A Catalyst for Cybersecurity Growth

The BSides Dhaka Meetup was a remarkable event, brimming with energy and excitement as cybersecurity professionals and enthusiasts came together to share knowledge, exchange ideas, and build connections. As I reflect on the experience, the event was not only a platform for technical discussions but also a space where deep-rooted challenges in the cybersecurity landscape were explored. The discussions during the event underscored the importance of addressing local challenges while framing them within a broader, global context.

The Current State of Cybersecurity: A Local and Global Perspective

One of the central topics I addressed as a speaker was the current state of the cybersecurity industry, both locally and globally. The job market in industries such as telecommunications, finance, and software/security is evolving rapidly, with a growing demand for cybersecurity professionals. Yet, despite this demand, a significant skills gap persists. This gap presents a formidable challenge to industries looking to safeguard their critical infrastructure, especially in countries like Bangladesh, where cybersecurity efforts are still in their developmental stages.

Proactive vs Reactive Approaches: A Global Comparison

The discussion during the event wasn't confined to local issues alone. Conversations with Jubaer Alnazi from TRS Group of Companies and Amit Kumar from Google highlighted global cybersecurity trends and best practices. As someone with global experience, I was able to draw parallels between Bangladesh and more advanced cybersecurity ecosystems. In other countries, there is a clear focus on proactive and agile approaches to cybersecurity. Organizations are quick to adapt, constantly innovating, and placing a high priority on preventive measures. Unfortunately, this is not yet the case in Bangladesh.

Here, the cybersecurity landscape has been largely reactive, with significant progress only emerging after high-profile incidents, such as the Bangladesh Bank heist. The heist, which made headlines globally, was a wake-up call for the nation. It was then that cybersecurity gained traction, but the approach has remained largely compliance-driven. Organizations tend to focus on meeting minimum regulatory requirements rather than developing proactive defense mechanisms that can detect and mitigate threats before they escalate.

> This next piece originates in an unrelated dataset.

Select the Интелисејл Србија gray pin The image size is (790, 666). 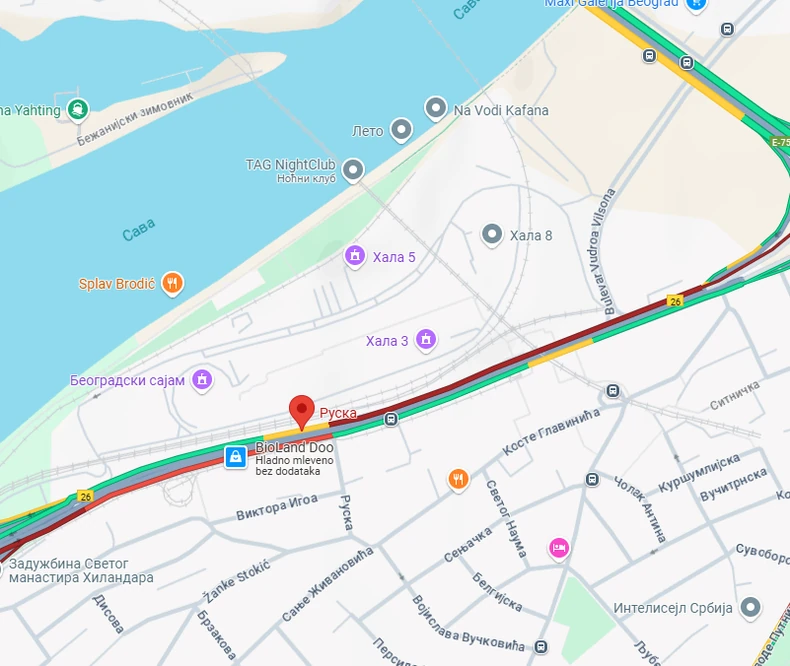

Challenges with Mindset and Resource Allocation

A key issue I highlighted during my talk was the mindset within the cybersecurity industry. Many practitioners operate with a reactive mentality—waiting for something to happen before addressing vulnerabilities. There is a lack of prioritization when it comes to understanding and researching threats before diving into solutions. In many instances, individuals and organizations prioritize compliance over genuine security, ticking boxes rather than building robust, adaptable security systems.

The human factor also emerged as a crucial point of discussion. The cybersecurity workforce in Bangladesh is still under-resourced and, in many cases, unorganized. There is a troubling trend where individuals often exhibit more confidence than their actual knowledge allows, creating a false sense of security. This is compounded by a general lack of both theoretical and practical knowledge in the field. Professionals may possess certifications but lack hands-on experience, which is critical in a dynamic field like cybersecurity.

The Importance of Understanding Before Acting

As I shared in my discussion, one of the major shortcomings in the local industry is the insufficient focus on understanding and researching before taking action. Cybersecurity requires a deep understanding of systems, threats, and vulnerabilities, yet too often, individuals and organizations rush into implementation without a clear strategy. This shortfall is evident in how data is handled—too often treated as an afterthought, rather than the valuable asset it is. Organizations need to start caring more about data protection and security as a core part of their operations, not just a compliance checkbox.

Expected Improvements: Bridging the Gaps

In contrast, my global experience has shown me that other regions emphasize a proactive approach to cybersecurity. Organizations there are more agile, quickly adapting to new threats and developing solutions that prioritize prevention rather than reaction. This is something we must aspire to in Bangladesh if we are to keep pace with global security standards. The focus should shift from compliance-driven security to a priority-based, proactive approach that integrates continuous monitoring, early detection, and swift response.

To move forward, there must be a concerted effort to increase knowledge within the cybersecurity community. This knowledge must not only be theoretical but also deeply rooted in practical experience. There is a critical need for hands-on training, simulations, and real-world problem-solving that goes beyond what certifications alone can offer. Professionals must be encouraged to learn continuously and to share their knowledge openly with the community. This will help build a more resilient cybersecurity ecosystem, where collaboration and shared learning become the foundation for progress.

Collective Effort for a Resilient Cybersecurity Future

In conclusion, the BSides Dhaka Meetup was an inspiring event that brought critical issues to the forefront of our discussions. As a growing cybersecurity community, Bangladesh has significant potential, but to fully realize it, we must address the challenges of mindset, knowledge gaps, and reactive approaches. By fostering a culture of continuous learning, prioritizing proactive cybersecurity, and building stronger community ties, we can position ourselves to tackle both local and global cybersecurity challenges. The path forward is clear—only with collective effort and a shared vision can we build a resilient, future-ready cybersecurity landscape.